N-acetylaspartylglutamate stimulates metabotropic glutamate receptor 3 to regulate expression of the GABA(A) subunit in cerebellar granule cells

Abstract

We have shown that the vertebrate neuropeptide N- acetylaspartylglutamate (NAAG) meets the criteria for a neurotransmitter, including function as a selective metabotropic glutamate receptor (mGluR) 3 agonist. Short-term treatment of cerebellar granule cells with NAAG (30 μM) results in the transient increase in content of GABA(A) α6 subunit mRNA. Using quantitative PCR, this increase was determined to be up to 170% of control values. Similar effects are seen following treatment with trans-1- aminocyclopentane-1,3-dicarboxylate and glutamate and are blocked by the mGluR antagonists (2 S, 3 S, 4 S)-2-methyl-2-(carboxycyclopropyl) glycine and (2S)-α-ethylglutamic acid. The effect is pertussis toxin-sensitive. The increase in α6 subunit mRNA level can be simulated by activation of other receptors negatively linked to adenylate cyclase activity, such as adenosine A1, α2-adrenergic, muscarinic, and GABA(B) receptors. Forskolin stimulation of cyclic AMP (cAMP) levels abolished the effect of NAAG. The change in α6 levels induced by 30 μM NAAG can be inhibited in a dose-dependent manner by simultaneous application of increasing doses of the β-adrenergic receptor agonist isoproterenol.

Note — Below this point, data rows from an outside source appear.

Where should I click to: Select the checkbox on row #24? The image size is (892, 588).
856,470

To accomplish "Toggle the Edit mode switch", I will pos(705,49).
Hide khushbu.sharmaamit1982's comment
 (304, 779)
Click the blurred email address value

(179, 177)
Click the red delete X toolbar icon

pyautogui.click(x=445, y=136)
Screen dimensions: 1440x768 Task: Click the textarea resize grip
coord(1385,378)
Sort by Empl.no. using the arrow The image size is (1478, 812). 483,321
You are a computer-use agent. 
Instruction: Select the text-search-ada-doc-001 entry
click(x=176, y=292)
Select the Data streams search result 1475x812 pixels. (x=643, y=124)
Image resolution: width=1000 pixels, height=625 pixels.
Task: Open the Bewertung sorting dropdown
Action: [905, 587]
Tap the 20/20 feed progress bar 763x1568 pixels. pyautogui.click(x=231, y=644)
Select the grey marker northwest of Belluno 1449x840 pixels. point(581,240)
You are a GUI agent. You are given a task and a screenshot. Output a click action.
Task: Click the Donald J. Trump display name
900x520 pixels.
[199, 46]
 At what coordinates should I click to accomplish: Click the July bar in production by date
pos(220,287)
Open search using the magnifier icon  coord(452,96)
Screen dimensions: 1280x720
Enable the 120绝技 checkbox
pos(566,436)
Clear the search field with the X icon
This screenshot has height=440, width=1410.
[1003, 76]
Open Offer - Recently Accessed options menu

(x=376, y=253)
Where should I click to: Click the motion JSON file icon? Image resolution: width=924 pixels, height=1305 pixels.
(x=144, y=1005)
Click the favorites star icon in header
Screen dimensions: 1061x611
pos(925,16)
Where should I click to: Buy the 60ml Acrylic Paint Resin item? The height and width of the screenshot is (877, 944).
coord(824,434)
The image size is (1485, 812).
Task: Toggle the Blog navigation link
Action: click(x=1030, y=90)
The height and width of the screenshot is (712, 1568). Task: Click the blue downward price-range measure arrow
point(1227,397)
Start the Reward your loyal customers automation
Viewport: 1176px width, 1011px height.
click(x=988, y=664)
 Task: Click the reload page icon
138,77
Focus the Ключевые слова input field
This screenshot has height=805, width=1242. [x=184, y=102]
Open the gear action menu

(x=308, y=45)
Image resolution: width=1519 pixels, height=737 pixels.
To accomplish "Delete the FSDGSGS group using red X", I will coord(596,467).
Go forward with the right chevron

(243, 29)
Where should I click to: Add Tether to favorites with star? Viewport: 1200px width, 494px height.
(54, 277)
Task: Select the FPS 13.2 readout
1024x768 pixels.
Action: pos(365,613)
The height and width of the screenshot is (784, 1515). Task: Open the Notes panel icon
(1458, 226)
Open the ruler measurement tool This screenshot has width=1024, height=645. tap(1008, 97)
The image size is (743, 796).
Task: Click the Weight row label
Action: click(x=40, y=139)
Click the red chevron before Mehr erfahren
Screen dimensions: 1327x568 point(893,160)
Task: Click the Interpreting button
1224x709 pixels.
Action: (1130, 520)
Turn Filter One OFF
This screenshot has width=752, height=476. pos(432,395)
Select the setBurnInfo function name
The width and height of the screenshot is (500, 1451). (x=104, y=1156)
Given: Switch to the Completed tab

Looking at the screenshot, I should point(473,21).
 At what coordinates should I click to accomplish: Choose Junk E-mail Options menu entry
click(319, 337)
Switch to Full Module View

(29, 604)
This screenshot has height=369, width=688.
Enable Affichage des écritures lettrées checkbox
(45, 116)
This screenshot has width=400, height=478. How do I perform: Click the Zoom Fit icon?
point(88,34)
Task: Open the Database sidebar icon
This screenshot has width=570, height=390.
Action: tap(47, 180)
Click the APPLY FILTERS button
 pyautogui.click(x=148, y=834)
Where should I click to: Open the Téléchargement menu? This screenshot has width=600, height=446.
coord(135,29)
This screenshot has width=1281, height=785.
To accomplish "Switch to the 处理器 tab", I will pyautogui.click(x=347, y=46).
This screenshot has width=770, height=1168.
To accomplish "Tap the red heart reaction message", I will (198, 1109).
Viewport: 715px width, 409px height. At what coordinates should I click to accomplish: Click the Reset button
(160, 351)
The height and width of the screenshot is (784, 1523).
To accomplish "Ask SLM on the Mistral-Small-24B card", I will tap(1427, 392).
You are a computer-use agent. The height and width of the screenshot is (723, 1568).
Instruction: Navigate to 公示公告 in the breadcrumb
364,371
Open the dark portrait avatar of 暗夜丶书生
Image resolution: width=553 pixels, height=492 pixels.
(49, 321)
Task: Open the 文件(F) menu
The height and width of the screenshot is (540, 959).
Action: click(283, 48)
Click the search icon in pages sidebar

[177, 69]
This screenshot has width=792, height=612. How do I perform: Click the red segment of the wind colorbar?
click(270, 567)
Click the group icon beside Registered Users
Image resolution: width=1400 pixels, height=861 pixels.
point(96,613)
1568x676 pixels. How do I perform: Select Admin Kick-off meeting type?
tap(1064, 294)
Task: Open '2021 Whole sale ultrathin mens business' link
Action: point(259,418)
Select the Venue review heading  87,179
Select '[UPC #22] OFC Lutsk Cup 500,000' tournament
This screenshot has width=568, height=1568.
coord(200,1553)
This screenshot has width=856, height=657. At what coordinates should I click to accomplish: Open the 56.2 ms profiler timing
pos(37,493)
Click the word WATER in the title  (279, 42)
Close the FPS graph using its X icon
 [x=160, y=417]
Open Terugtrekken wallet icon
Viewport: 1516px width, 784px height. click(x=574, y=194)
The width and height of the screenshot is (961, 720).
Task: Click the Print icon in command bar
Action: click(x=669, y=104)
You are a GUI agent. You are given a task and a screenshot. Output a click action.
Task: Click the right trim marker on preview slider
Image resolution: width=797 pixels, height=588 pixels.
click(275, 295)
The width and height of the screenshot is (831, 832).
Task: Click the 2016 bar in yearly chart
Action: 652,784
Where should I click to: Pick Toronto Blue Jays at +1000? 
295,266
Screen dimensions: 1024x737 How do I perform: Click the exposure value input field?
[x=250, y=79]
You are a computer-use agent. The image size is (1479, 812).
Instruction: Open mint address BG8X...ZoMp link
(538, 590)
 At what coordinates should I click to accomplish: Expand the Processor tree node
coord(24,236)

The increase in α6 mRNA content is followed by a fourfold increase in α6 protein level 6 h posttreatment. Under voltage- clamped conditions, NAAG-treated granule cells demonstrate an increase in the furosemide-induced inhibition of GABA-gated currents in a concentration- dependent manner, indicating an increase in functional α6-containing GABA(A) receptors. These data support the hypothesis that NAAG, acting through mGluR3, regulates expression of the GABA(A) α6 subunit via a cAMP-mediated pathway and that cAMP-coupled receptors for other neurotransmitters may similarly influence GABA(A) receptor subunit composition.